Tubuhnya berbalik, Daffa naik kedalam mobil dimana sekertarisnya sudah menunggu disana bersama supirnya. Melihat mobil itu pergi dan menghilang dari pandangan matanya, Celine tau Daffa tidak akan mungkin kembali turun hanya untuk sekedar memeluknya dan mengatakan jika apa yang diucapkannya tadi adalah bohong.
-
-
-
"Putar mobilnya, kita pulang ke rumah sebentar," titah Daffa ketika mobil yang dinaikinya sudah melaju jauh meninggalkan area kantor.
"Tapi, Pak. Kita sudah ditunggu oleh Pak Hutomo untuk membahas proyek." Sinta memprotes, pasalnya mereka sudah sangat terlambat untuk pergi.
"Hanya sebentar, Saya hanya ingin mengambil vitamin Saya yang tertinggal dirumah," ucapnya sambil memijat pelipis.
Sinta mengulum senyum, sebagai wanita yang juga sudah menikah jelas dia tau vitamin yang dimaksud disini. Lagipula dia juga belum pernah mendengar ataupun melihat bosnya itu meminum vitamin sebelumnya.
"Hem, baiklah,"
Keheningan kembali menguasai, Daffa melemparkan pandangannya keluar mobil dan mulai merenung. Obrolannya dengan Celine tadi kembali menguasai pikirannya, bagaimana Celine menangis, meminta maaf, semua itu terlihat tulus memang.
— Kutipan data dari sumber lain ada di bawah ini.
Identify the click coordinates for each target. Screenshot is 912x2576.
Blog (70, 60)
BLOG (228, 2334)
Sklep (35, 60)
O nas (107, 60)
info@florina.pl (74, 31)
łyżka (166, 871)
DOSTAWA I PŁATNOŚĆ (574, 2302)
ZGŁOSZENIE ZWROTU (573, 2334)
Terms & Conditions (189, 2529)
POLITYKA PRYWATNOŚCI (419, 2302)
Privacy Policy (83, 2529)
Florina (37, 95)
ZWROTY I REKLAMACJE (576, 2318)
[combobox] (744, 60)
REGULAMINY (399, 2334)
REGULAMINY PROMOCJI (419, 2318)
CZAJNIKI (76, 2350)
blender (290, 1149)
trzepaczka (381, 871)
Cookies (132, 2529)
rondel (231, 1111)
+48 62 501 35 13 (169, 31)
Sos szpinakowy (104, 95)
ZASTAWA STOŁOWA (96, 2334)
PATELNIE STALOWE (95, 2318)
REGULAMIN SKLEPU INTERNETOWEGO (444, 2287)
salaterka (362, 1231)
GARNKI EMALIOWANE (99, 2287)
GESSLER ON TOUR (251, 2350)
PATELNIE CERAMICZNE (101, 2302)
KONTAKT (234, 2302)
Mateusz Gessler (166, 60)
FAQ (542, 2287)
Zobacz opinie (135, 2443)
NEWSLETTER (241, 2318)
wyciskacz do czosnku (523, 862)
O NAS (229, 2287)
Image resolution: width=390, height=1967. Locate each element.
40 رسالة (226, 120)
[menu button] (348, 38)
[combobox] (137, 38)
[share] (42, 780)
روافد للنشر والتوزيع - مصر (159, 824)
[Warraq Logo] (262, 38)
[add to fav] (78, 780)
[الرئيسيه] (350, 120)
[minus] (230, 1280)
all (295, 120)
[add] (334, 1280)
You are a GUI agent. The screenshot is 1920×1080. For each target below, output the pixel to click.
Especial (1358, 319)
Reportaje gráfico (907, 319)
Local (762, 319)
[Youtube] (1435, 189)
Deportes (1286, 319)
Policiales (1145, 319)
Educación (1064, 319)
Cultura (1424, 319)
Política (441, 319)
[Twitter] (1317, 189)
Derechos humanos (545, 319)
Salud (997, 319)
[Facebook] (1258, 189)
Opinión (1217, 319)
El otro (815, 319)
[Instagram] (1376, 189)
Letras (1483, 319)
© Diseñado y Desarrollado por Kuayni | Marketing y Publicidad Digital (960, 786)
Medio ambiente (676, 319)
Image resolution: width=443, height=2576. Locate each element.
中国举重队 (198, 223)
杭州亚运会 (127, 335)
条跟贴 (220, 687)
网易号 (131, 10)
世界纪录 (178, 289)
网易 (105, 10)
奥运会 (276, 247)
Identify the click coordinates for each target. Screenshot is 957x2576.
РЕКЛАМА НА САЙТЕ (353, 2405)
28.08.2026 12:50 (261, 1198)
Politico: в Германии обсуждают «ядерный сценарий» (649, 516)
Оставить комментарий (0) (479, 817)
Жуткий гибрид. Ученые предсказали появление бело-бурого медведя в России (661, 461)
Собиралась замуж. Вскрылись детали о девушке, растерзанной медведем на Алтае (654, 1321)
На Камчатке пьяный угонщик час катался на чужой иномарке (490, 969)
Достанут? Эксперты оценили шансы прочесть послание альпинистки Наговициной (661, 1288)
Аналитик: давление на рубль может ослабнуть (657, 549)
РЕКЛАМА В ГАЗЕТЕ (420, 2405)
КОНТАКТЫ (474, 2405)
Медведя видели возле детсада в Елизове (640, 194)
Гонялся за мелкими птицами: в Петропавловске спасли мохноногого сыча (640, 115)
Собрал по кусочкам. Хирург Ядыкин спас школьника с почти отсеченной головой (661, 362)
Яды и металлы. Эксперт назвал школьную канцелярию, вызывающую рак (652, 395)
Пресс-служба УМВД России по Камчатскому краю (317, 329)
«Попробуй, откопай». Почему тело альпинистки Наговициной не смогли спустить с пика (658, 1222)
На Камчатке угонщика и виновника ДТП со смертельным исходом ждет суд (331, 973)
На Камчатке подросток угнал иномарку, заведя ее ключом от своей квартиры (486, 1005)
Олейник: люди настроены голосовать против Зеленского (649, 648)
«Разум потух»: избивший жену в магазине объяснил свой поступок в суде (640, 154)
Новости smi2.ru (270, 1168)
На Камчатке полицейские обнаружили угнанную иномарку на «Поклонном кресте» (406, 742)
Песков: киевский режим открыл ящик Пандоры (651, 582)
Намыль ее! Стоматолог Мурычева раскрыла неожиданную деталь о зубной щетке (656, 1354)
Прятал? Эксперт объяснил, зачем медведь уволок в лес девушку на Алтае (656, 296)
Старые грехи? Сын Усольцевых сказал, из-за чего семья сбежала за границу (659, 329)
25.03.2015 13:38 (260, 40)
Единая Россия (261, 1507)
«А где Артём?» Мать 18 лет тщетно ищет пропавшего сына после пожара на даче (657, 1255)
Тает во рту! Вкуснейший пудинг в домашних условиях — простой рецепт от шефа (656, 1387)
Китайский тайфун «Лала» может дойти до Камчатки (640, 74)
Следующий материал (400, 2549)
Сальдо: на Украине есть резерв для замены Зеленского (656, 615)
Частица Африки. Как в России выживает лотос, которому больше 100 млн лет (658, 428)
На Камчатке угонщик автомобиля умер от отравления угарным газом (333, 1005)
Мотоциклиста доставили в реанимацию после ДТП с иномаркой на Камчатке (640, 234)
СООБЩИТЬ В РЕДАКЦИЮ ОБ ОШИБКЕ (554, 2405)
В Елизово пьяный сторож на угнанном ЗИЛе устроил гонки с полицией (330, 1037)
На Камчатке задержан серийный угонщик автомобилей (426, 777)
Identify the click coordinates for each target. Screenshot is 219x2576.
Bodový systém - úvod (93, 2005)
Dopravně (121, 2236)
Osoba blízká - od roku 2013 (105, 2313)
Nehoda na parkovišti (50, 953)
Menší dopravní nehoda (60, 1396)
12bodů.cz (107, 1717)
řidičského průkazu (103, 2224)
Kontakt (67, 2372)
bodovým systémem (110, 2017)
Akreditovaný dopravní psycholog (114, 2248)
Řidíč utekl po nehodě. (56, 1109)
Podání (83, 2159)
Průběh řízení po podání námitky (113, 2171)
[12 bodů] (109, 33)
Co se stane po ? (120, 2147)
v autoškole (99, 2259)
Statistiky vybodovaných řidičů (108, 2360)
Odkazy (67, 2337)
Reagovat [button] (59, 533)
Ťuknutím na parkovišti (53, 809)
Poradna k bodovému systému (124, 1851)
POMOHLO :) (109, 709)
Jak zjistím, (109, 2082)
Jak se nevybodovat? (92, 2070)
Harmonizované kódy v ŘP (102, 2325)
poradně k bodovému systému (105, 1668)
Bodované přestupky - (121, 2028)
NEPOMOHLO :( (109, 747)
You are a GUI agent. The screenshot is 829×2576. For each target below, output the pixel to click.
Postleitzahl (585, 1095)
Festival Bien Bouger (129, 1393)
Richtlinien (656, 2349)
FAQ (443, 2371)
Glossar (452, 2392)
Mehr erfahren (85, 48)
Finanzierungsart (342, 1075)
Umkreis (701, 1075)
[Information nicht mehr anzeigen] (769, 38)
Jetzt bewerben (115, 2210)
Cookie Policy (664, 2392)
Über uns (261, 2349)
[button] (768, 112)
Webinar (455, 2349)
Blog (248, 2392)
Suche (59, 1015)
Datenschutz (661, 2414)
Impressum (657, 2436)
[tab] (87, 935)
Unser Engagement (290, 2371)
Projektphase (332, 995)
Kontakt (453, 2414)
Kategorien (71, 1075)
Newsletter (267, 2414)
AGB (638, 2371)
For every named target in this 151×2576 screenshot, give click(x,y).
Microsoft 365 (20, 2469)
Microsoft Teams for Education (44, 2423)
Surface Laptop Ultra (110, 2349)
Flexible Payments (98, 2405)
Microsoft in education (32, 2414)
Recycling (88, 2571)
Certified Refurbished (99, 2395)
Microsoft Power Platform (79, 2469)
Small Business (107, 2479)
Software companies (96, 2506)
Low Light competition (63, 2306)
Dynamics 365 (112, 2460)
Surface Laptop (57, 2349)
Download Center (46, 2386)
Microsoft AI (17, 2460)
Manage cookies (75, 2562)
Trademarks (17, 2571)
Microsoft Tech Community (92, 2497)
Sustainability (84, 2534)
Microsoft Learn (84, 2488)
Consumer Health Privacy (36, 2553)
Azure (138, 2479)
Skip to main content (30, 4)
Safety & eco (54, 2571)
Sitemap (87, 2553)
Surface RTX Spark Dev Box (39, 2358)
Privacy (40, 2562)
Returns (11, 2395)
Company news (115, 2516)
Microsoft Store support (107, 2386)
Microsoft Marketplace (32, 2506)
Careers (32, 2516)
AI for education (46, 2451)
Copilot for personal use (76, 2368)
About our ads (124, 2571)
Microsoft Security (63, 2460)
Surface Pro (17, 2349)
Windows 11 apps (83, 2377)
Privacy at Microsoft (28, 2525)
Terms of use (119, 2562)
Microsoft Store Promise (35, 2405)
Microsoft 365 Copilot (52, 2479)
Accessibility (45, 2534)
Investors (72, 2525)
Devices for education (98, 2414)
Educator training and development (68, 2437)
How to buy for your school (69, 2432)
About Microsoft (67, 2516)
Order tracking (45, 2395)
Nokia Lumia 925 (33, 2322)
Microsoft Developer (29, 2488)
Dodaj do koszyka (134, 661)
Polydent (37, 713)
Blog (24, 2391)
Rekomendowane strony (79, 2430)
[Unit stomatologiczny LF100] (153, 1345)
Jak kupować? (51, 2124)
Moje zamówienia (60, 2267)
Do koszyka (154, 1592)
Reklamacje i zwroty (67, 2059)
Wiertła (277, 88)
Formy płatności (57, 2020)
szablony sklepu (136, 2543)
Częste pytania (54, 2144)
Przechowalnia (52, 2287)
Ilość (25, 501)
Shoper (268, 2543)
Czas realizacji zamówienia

Namun, sekarang ketulusan itu sudah tidak berarti apa-apa, dia sudah memantapkan hatinya pada satu pilihan, dan dia tidak ingin melukai hati Aini hanya karena kehadiran Celine kembali.
-
-
-
Dengan membawa luka yang menusuk dihati, Celine kembali ke apartemennya. Langkahnya gontai, tubuhnya seakan lemas tak bertenaga. Beruntung tidak terjadi apa-apa saat dia mengendarai mobil tadi, karena pikirannya benar-benar sedang tidak fokus.
Celine membuka pintu kamarnya, melemparkan tas ditangannya ke atas ranjang dengan begitu saja. Sebuah foto pernikahannya dengan Daffa dia ambil dari atas nakas dan mengusapnya pelan. Senyum bahagia jelas terlihat diwajah mereka ketika foto itu diambil dulu, dimana mereka baru saja mengikat janji suci pernikahan dan berjanji akan selalu bersama-sama apapun yang terjadi.
Selama ini dia selalu menjaga hatinya hanya untuk Daffa seorang, karena dia memang sangat mencintainya sampai sedalam itu. Kesalahannya hanya satu, yaitu lebih memilih untuk mengembangkan karirnya dulu, tapi dengan semudah itu Daffa mengatakan jika dia sudah memiliki seseorang yang mengisi hatinya dan sudah melupakannya. Jelas tidak semudah itu Celine bisa menerima dan merelakan semuanya untuk berakhir dengan begitu saja.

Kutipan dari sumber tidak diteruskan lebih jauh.